• **THE REQUEST**:
Put the part of the listing that starts with the line containing "The width and" and goes on through the line containing "will (x=123, y=35)." into a two-column CSV with the headers "prompt" and "target". Give one row per item, with each value in a single quoted field and any line breaks turned into spaces.

• **PROVIDED RECORDS**:
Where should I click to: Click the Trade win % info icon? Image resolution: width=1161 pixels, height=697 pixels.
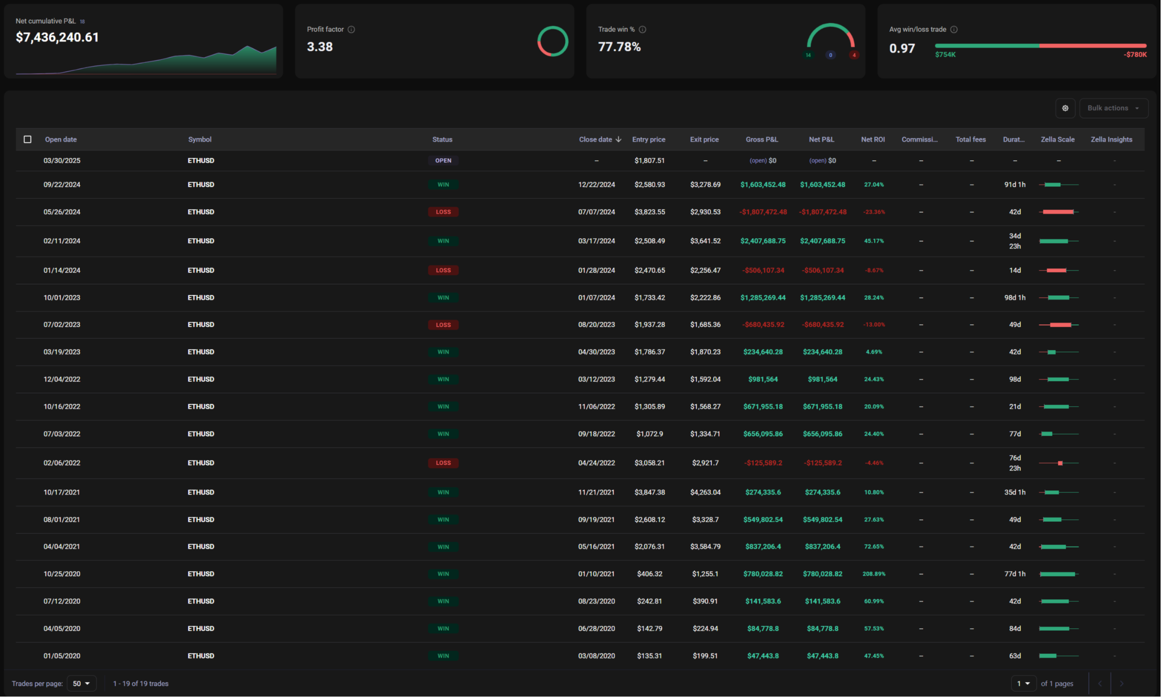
--
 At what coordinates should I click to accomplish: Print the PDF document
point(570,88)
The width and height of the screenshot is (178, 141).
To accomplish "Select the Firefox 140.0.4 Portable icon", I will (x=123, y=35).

• **EXERCISE RESPONSE**:
prompt,target
"The width and height of the screenshot is (178, 141). To accomplish ""Select the Firefox 140.0.4 Portable icon"",","I will (x=123, y=35)."